> **Work order**
Beginning with the line containing "Given: Tap the back arrow icon" and going on through the line containing "Click the Tablo logo in header", the lines below are to be returned exactly, pictures excluded and nothing added.

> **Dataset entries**
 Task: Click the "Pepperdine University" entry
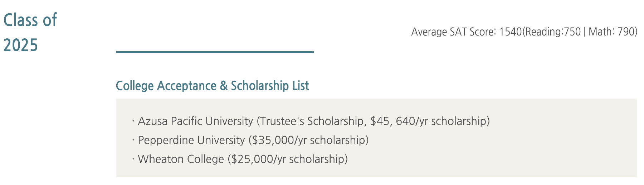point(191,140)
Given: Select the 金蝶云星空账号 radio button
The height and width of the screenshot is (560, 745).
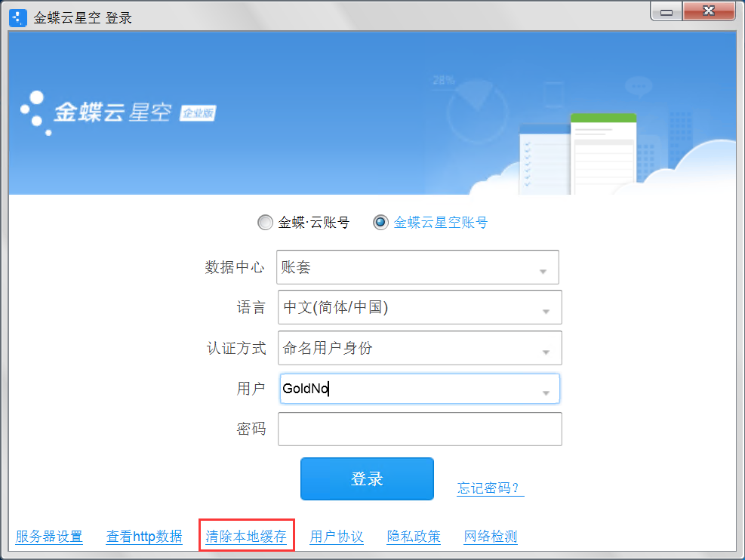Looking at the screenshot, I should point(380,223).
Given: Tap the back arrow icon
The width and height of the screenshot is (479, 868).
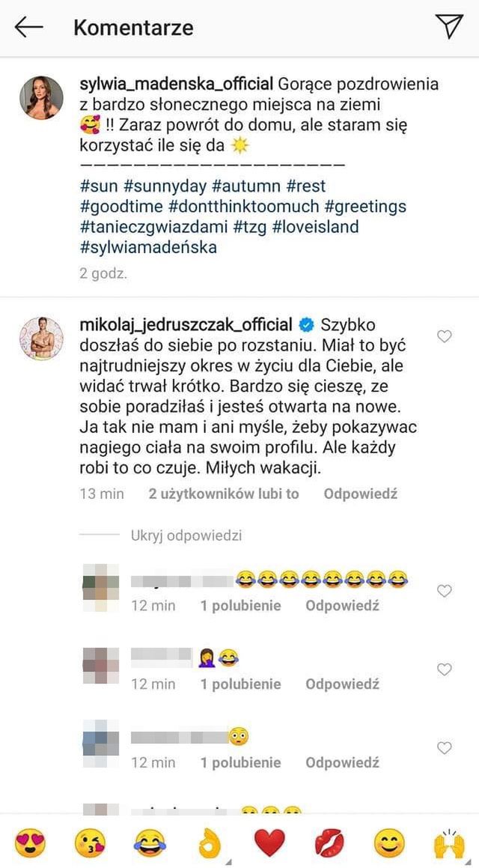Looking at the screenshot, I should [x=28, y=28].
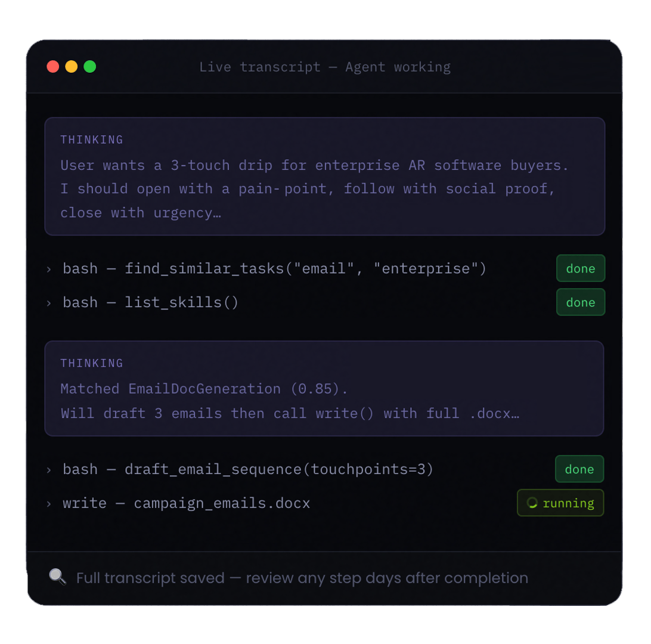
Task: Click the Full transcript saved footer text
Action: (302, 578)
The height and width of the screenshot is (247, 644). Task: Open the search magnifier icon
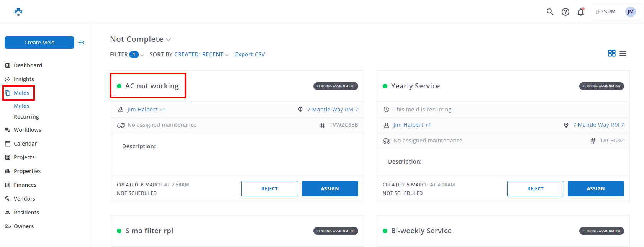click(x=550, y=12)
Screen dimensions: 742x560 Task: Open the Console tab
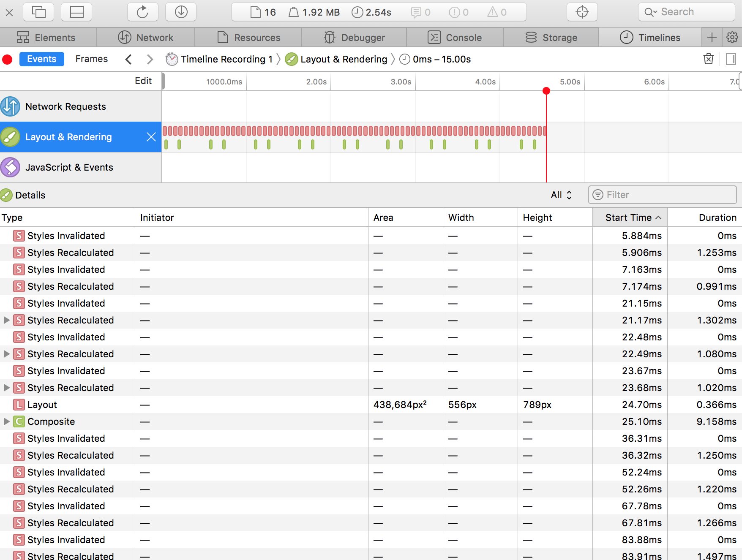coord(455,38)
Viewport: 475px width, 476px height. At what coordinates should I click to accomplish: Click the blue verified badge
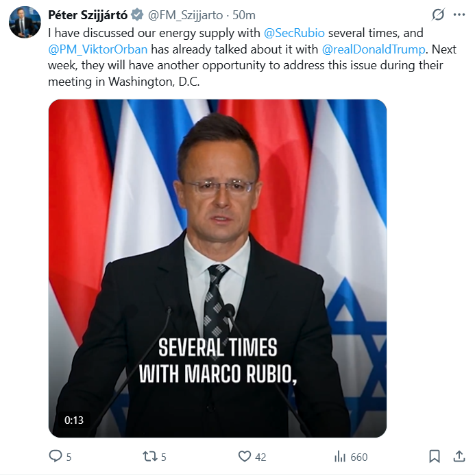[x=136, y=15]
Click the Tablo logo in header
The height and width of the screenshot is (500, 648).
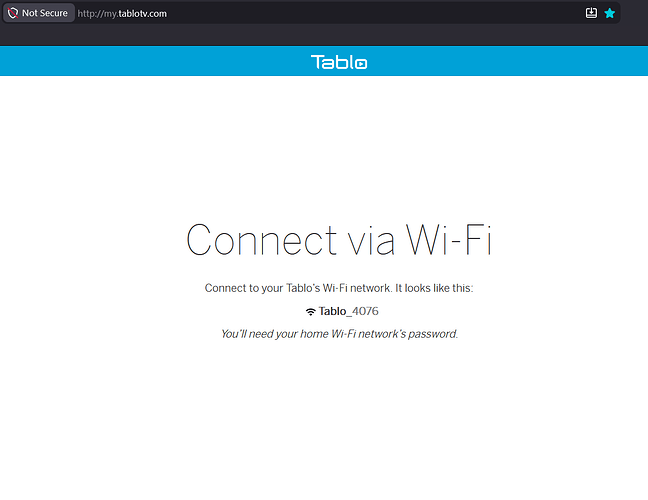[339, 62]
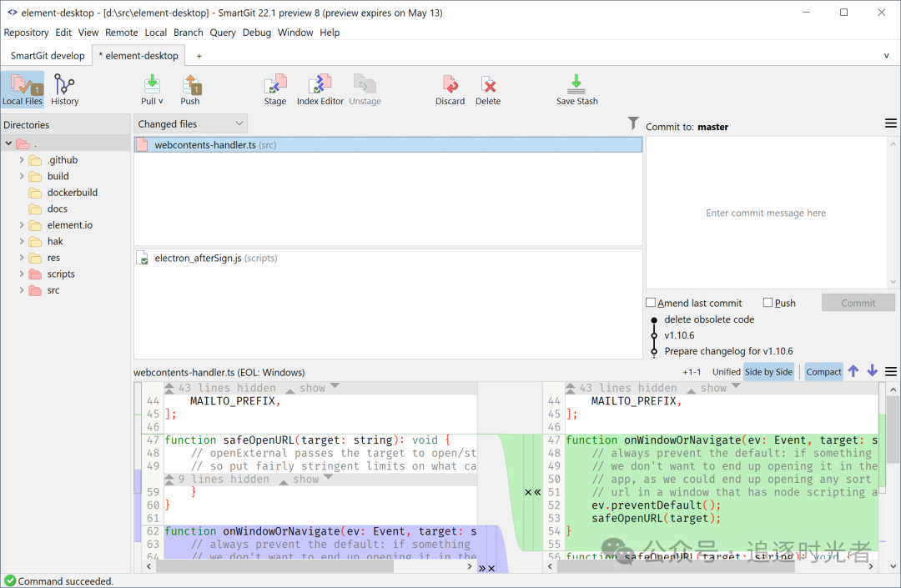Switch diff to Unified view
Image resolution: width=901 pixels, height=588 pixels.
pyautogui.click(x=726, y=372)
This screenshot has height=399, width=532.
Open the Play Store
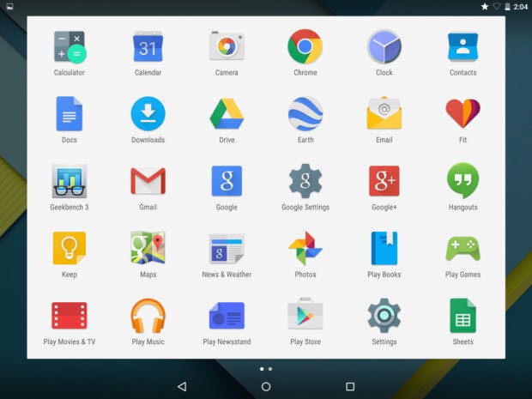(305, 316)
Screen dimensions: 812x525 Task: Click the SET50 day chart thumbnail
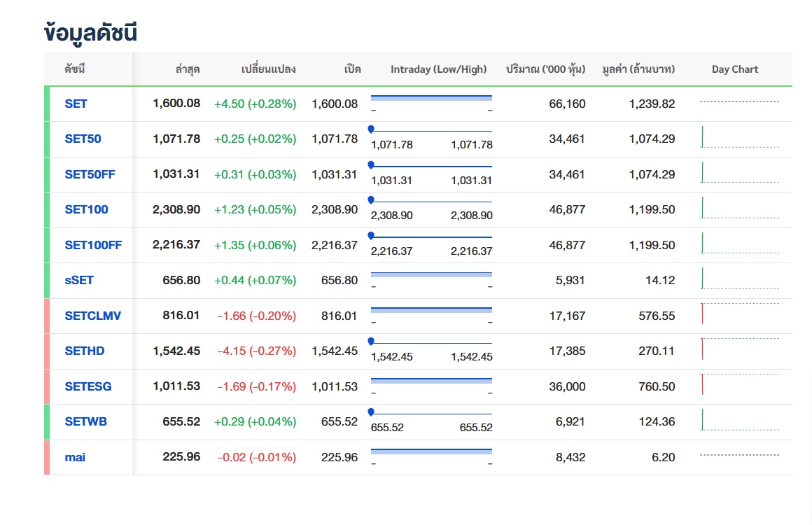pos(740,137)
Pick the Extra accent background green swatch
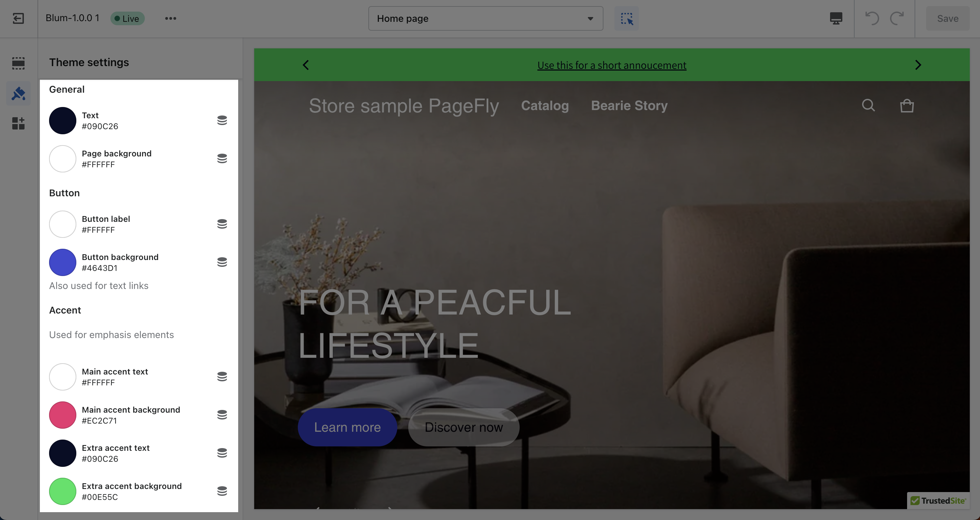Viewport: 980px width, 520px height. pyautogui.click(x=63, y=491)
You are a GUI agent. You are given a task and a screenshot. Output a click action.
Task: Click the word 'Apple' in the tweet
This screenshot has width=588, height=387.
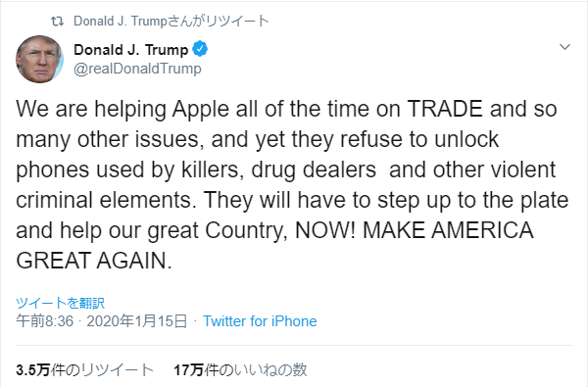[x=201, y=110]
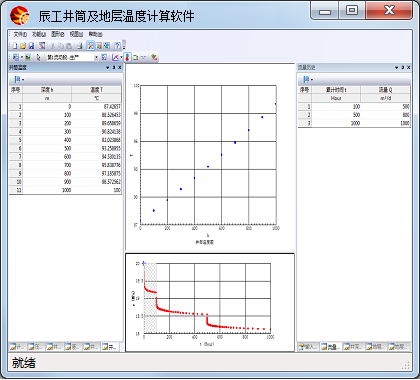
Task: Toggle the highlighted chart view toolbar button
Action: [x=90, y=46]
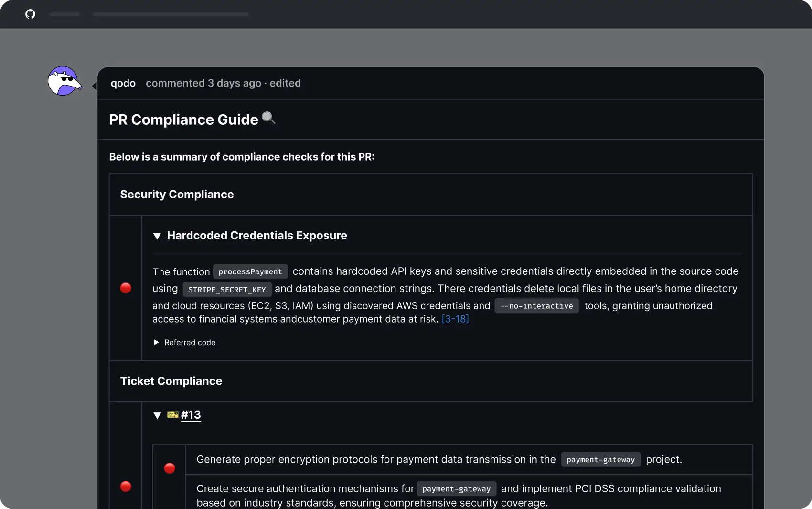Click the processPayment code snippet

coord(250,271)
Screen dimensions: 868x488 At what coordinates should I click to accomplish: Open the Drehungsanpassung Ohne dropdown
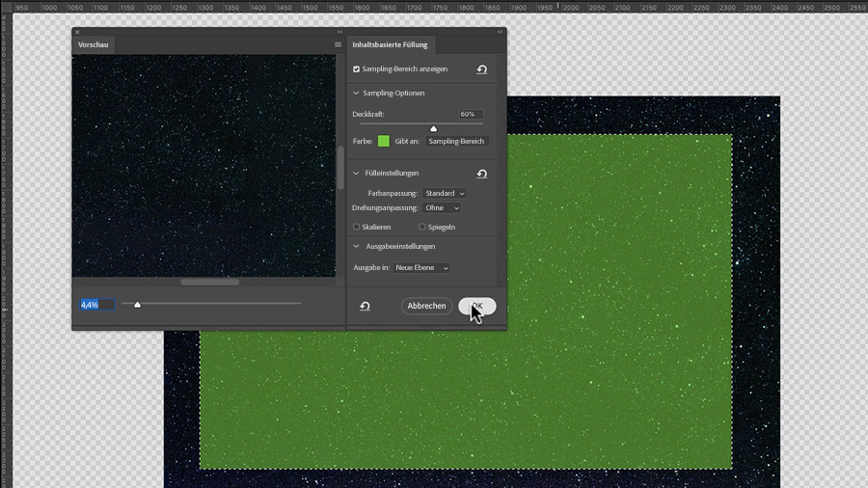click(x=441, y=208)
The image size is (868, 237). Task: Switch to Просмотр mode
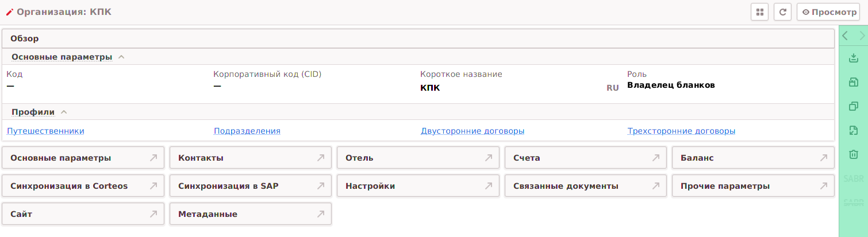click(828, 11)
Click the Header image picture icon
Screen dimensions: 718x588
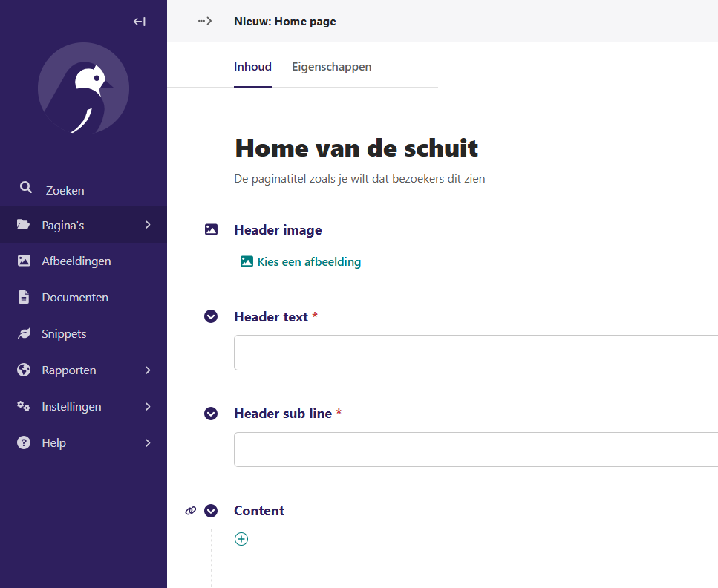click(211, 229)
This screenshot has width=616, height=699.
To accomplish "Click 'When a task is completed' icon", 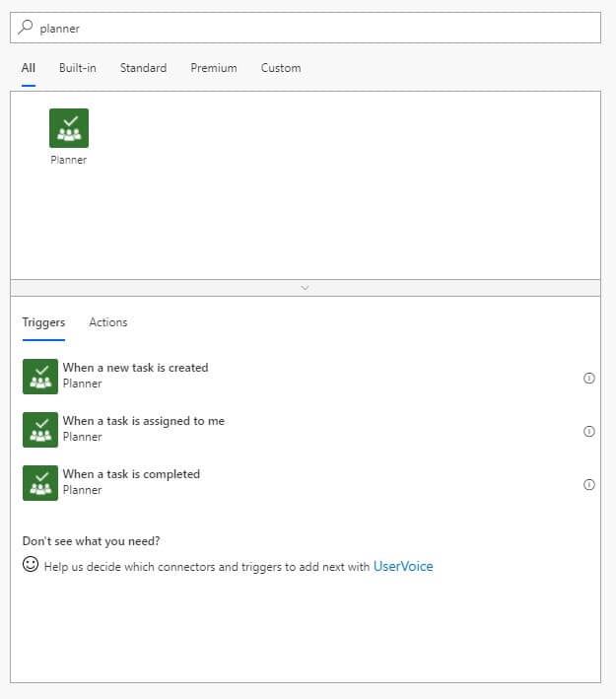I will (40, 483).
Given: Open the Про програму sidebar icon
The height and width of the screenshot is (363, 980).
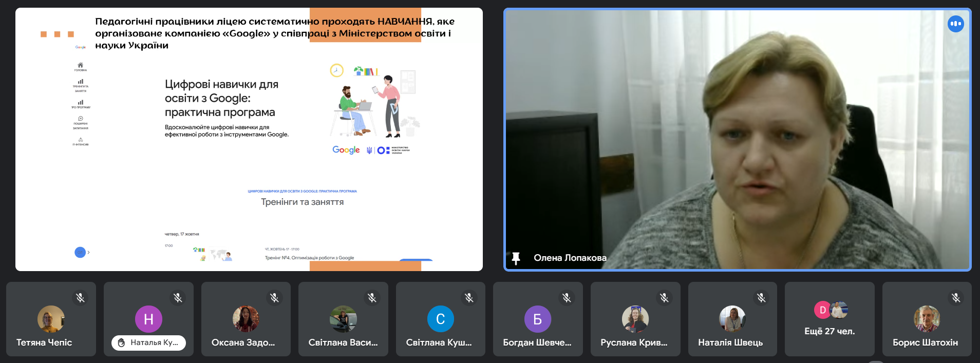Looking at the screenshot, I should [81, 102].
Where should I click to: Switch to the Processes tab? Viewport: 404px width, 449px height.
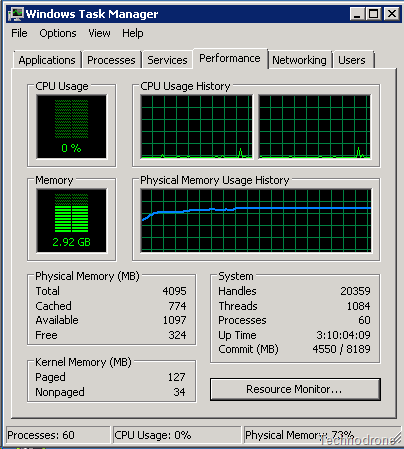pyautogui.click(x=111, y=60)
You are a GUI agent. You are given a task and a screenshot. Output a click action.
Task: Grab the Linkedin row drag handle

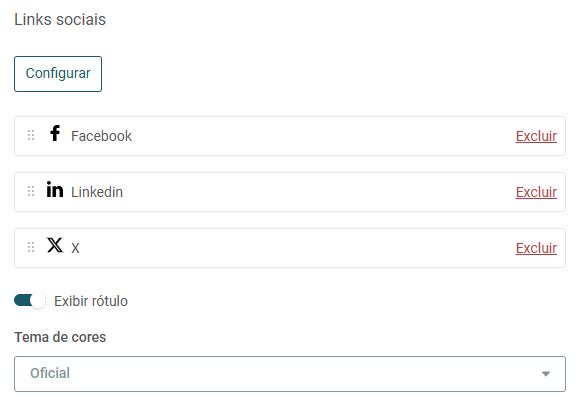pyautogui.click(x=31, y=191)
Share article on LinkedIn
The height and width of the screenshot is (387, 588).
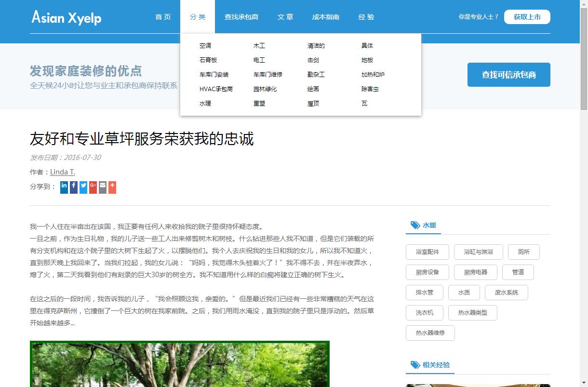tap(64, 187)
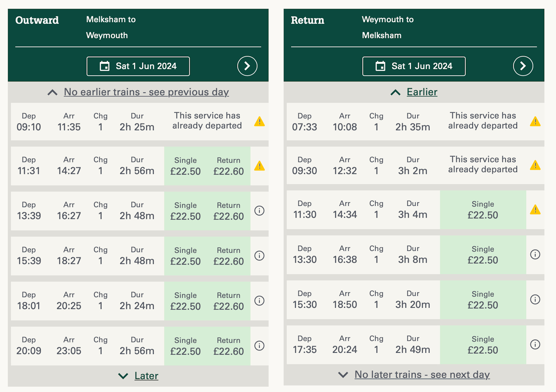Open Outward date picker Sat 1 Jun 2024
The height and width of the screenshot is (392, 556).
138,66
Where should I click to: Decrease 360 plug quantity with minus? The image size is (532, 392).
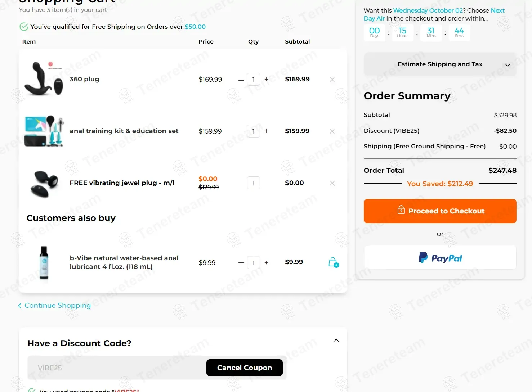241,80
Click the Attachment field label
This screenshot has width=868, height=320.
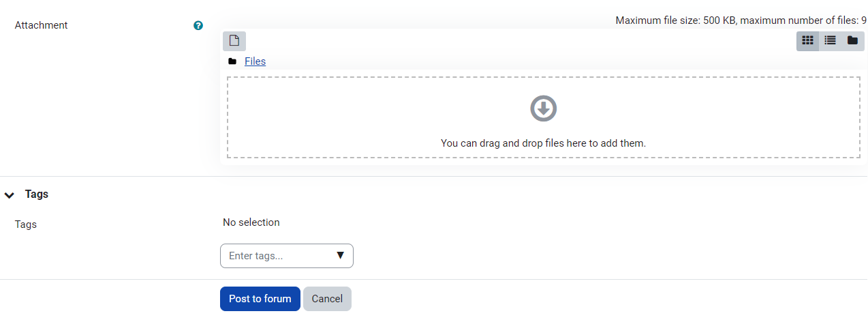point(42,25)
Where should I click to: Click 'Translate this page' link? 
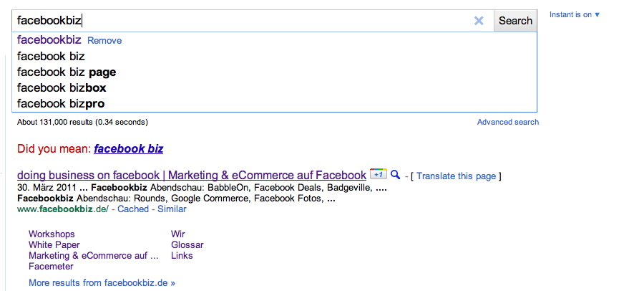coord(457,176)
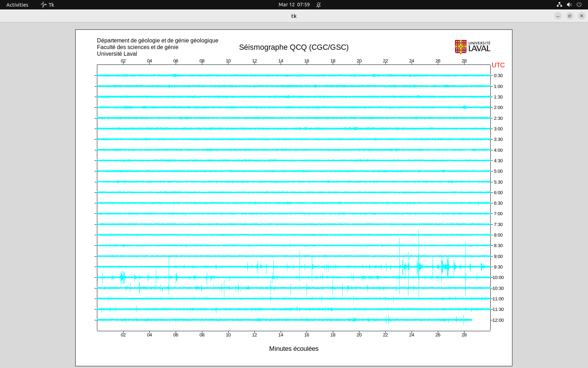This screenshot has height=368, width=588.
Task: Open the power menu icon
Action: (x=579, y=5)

> **Solution to the exercise**
Given: Tap the back arrow icon
The width and height of the screenshot is (479, 868).
Looking at the screenshot, I should [x=28, y=28].
Task: Click the Full transcript saved footer text
Action: (302, 578)
The height and width of the screenshot is (247, 644). Task: Open the search magnifier icon
click(x=550, y=12)
Screen dimensions: 742x560 Task: Open the Console tab
coord(455,38)
Viewport: 475px width, 476px height. At what coordinates should I click to accomplish: Click the blue verified badge
[x=136, y=15]
Click the Tablo logo in header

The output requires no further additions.